Having one of the busiest airports and being one of the world’s most sought-after tourist destinations, Dubai is a great place for retailers and brands to have high international visibility. Dubai ranks number one globally in international brand penetration. Dubai has been among the most popular destination for Indian businesses since a few decades. It endures as an ideal destination for new and fast-growing Indian brands and retailers to learn the lessons of international operations in a dynamic market which echoes global trends, and yet provides a familiar environment close to home.
Technology and scale-ups
India is the third largest start-up ecosystem in the world whereas Dubai is the preferred hub for start-ups in MENA region. Strong regulations, access to funding, sizeable market, thriving start-up ecosystem and access to talent makes Dubai a lucrative destination for start-ups. Numerous Indian start-ups providing tech solutions have seen their solutions being widely accepted by businesses in Dubai, which has given them a strong footing in MENA region as well as helped expand their operations back home.
The pandemic has accelerated the adoption of digital solutions in banking and healthcare. Telemedicine services saw a spike in demand and hospitals rapidly moved to implementing solutions for contactless delivery of services. Digital transformation in banking is a key enabler in boosting business. The ability to be able to pay anyone, anywhere at the click of a button has been a game changer and has seen new business models evolve across sectors. The payments and the venture capital regulations introduced by the Dubai International Financial Centre (DIFC) in 2020 are changing the financial services and funding ecosystem. The DIFC’s Innovation License Program helps innovative tech companies work in a regulated environment and helps DIFC build supportive systems and regulations.

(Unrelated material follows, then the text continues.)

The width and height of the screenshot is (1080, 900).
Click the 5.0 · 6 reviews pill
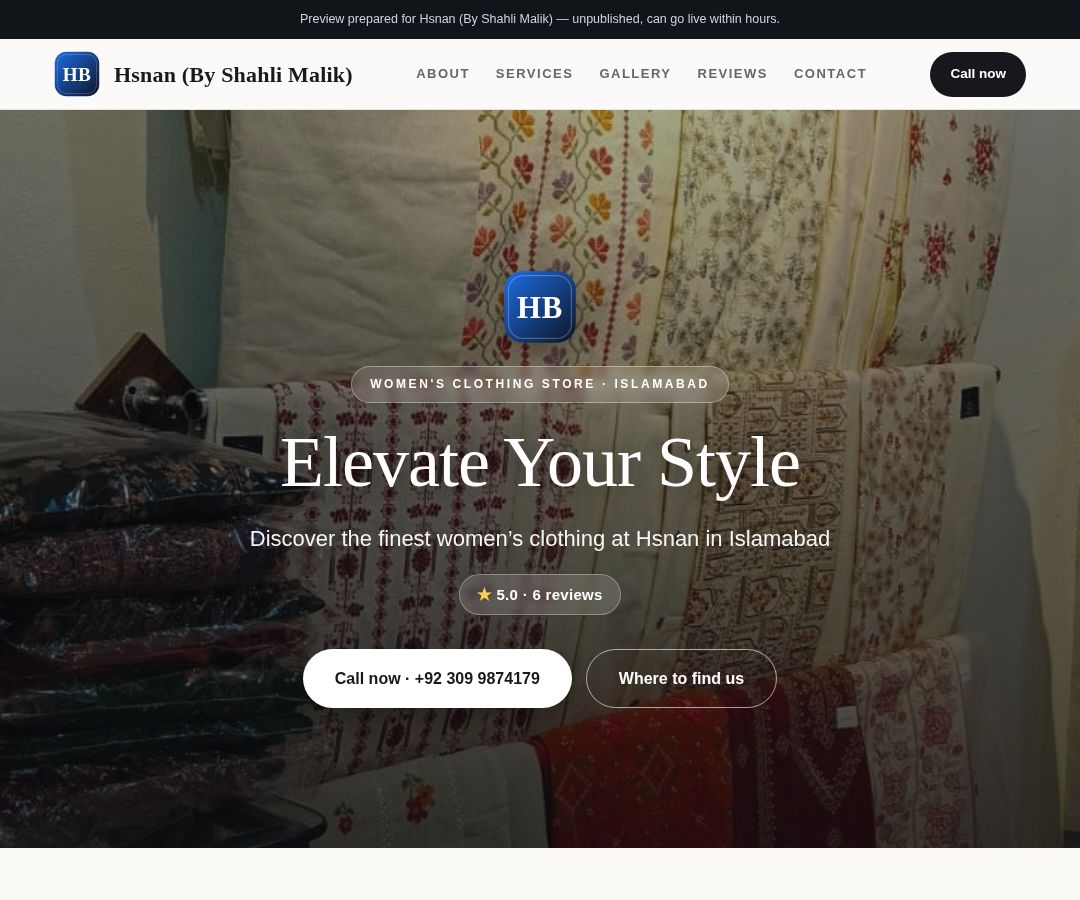[x=539, y=594]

The Dubai Chamber International Office in India along with Dubai Startup Hub, StartupIndia and Mumbai FinTech Hub organized the Dubai Tech Tour, a virtual delegation in 2020, which was joined by promising fintech and health-tech scale-ups. The scale-ups Advarisk, AIkenist, Anatomiz3D, BestDoc, Cube, ePayLater, Karza Technologies, Lucine Rich Bio, Metanoa, Seragen, Supermoney, Turtlemint, Value3 and vPhrase were shortlisted through a rigorous screening process and introduced to key businesses & investors in Dubai. Some of these scaleups are in advanced stages of negotiating their first commercial deals or currently in the process of setting-up in Dubai.
Riding on this success, in 2021, the India Office of Dubai Chamber will focus on RetailTech and introduce tech solutions from India that address the changing needs of retail and e-commerce.
Dubai Chamber currently has a network of 11 International Offices in Latin America, Africa, and Eurasia, dedicated to exploring promising markets and facilitating trade and investments between these regions and Dubai.